§ DOCUMENT TEXT:
↓↓↓

Analysis: The fall of Cardinal Wuerl

CNA 512e62404f289 18491 Cardinal Donald Wuerl, Administrator of the Archdioce of Washington, D.C. | Bohumil Petrik/CNA

For the last six months, Cardinal Donald Wuerl has managed to keep his head above water amid dogged and persistent criticism of his leadership. The cardinal managed to draw praise from the pope even while his priests and parishioners called for his ouster from Washington, DC, and he managed to remain in a leadership position in Washington's archdiocese even amid a growing body of concern about his ability to lead a diocese at all.

 

But this week, Wuerl seems to have reached the end of whatever combination of luck and skill has kept him on his feet.

 

It now looks clear that Wuerl's mandate to lead, and whatever was left of his legacy as a reformer, are gone. All that is left now is for the pope to announce his successor, and for Wuerl to make his quiet exit from public life.

 

CNA reported last week that in 2004 Wuerl was made aware of an allegation that Archbishop Theodore McCarrick had engaged in inappropriate behavior with seminarians. This was a surprise to some, since Wuerl has denied for months that he had ever heard even rumors about McCarrick's alleged sexual behavior.

 

Set against last week's revelation, Wuerl's seven months of denial appear to undercut completely his decades-long career, which until the events of the last year was marked by a reputation for competence and reliability.

 

After months of repeated and increasingly narrow denials, news that Wuerl forwarded 14 years ago a direct accusation against McCarrick to Rome is seen nearly everywhere as the final blow to the cardinal's credibility.

↑↑↑

§ DATA:
↓↓↓

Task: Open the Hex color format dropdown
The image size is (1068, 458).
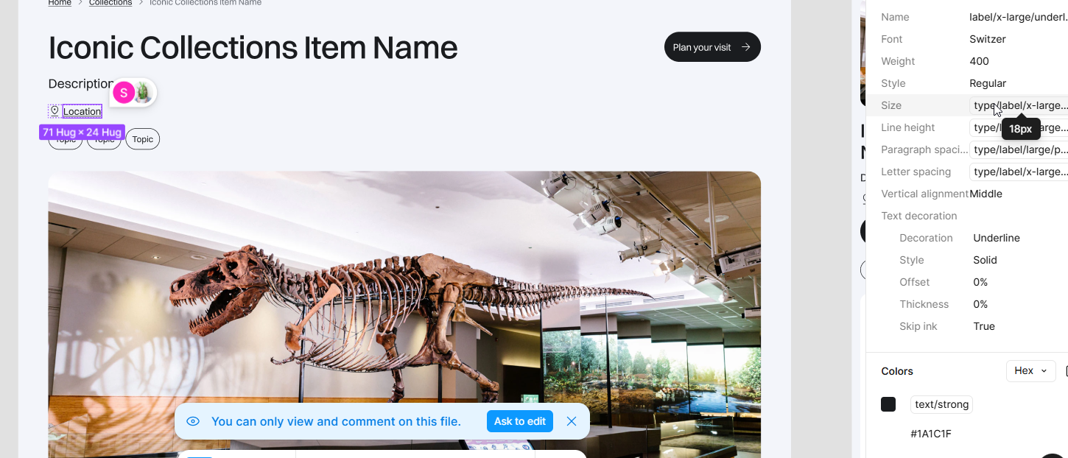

↑↑↑

§ REQUIREMENTS:
(1) Repeat the passage of the Wuerl article that begins at the words "CNA 512e62404f289 18491" and stops after "on his feet.".
(2) Answer these questions using the Wuerl article:
(a) For how many months has Wuerl kept his head above water, according to the opening paragraph?
(b) In what year was Wuerl made aware of an allegation against McCarrick?
(c) How many years ago did Wuerl forward the accusation against McCarrick to Rome?
(3) Name every person identified by name in the Wuerl article.
The lines above aren't needed for any of this.

§ RESPONSE LIST:
(1)
CNA 512e62404f289 18491 Cardinal Donald Wuerl, Administrator of the Archdioce of Washington, D.C. | Bohumil Petrik/CNA

For the last six months, Cardinal Donald Wuerl has managed to keep his head above water amid dogged and persistent criticism of his leadership. The cardinal managed to draw praise from the pope even while his priests and parishioners called for his ouster from Washington, DC, and he managed to remain in a leadership position in Washington's archdiocese even amid a growing body of concern about his ability to lead a diocese at all.

 

But this week, Wuerl seems to have reached the end of whatever combination of luck and skill has kept him on his feet.

(2)
(a) Six months
(b) 2004
(c) 14 years ago

(3)
Donald Wuerl
Theodore McCarrick
Bohumil Petrik